─── Input material
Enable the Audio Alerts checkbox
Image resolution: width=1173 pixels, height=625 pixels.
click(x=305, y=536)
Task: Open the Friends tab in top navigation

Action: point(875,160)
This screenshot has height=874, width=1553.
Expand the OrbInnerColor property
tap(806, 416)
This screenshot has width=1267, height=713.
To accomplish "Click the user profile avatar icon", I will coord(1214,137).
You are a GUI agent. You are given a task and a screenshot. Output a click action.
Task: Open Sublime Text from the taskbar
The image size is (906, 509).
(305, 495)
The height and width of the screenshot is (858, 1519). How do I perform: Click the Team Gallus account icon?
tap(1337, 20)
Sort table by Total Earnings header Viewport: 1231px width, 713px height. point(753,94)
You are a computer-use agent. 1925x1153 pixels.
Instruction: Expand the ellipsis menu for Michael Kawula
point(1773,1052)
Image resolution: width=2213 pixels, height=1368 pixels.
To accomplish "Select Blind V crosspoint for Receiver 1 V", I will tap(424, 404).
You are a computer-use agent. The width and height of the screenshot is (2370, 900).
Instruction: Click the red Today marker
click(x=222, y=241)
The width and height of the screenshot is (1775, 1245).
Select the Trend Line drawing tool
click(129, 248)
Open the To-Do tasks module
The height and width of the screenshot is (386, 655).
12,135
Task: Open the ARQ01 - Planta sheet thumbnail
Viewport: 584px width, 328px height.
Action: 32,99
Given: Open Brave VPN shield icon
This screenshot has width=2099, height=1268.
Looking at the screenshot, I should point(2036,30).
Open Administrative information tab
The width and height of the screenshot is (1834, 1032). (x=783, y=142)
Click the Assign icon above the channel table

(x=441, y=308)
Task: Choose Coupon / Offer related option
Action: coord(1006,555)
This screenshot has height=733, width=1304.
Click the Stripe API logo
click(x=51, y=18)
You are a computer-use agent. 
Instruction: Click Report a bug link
──────
## Exercise objective
The expected answer is a copy of each line in the records that holds the word "will".

## Response to the task
To accomplish "Click the user profile avatar icon", I will coord(1214,137).
To accomplish "Select Blind V crosspoint for Receiver 1 V", I will tap(424, 404).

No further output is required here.